(Beginning of DATA FOR PROCESSING)
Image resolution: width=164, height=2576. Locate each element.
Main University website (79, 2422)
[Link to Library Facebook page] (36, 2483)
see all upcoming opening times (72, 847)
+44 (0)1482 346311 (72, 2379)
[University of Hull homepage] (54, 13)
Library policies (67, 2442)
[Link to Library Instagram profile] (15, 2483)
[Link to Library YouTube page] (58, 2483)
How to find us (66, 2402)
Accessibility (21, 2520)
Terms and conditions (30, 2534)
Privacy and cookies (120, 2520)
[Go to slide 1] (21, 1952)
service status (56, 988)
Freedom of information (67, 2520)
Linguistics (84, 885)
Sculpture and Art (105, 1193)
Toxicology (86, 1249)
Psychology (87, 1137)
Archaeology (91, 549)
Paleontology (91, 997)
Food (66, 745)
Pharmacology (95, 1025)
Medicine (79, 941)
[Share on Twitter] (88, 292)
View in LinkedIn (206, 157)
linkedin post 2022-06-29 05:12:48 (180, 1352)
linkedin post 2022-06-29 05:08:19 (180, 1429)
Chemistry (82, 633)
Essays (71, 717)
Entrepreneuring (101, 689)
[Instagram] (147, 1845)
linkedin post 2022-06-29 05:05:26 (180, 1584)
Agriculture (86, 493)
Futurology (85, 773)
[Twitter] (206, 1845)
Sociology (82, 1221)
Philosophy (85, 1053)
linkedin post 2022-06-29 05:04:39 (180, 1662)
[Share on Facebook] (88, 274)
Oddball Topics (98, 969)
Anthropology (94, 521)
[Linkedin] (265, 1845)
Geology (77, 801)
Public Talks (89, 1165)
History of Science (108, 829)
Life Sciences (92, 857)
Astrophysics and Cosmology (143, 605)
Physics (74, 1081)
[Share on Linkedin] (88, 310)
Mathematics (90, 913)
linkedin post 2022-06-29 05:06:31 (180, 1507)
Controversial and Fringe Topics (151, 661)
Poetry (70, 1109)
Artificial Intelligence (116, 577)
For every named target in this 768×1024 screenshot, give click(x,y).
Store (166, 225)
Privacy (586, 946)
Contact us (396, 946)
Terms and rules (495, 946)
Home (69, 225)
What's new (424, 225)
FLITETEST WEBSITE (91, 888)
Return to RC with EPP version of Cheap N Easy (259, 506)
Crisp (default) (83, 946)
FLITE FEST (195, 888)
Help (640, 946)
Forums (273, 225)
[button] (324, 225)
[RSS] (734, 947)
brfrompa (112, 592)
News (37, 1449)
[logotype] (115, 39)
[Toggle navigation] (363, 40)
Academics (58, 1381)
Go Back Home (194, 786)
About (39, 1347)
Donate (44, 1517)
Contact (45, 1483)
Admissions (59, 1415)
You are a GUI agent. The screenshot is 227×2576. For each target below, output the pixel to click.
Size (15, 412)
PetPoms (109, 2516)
(End of DATA FOR PROCESSING)
(Beginning of DATA FOR PROCESSING)
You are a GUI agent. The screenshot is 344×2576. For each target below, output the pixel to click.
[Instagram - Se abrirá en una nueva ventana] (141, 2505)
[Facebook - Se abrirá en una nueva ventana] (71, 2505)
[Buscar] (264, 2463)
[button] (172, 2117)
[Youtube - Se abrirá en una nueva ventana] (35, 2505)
(End of DATA FOR PROCESSING)
TRY IT:
Each line above that includes the word "Terms" is to be copied.

OUTPUT FOR THIS EXERCISE:
Terms and conditions (30, 2534)
Terms and rules (495, 946)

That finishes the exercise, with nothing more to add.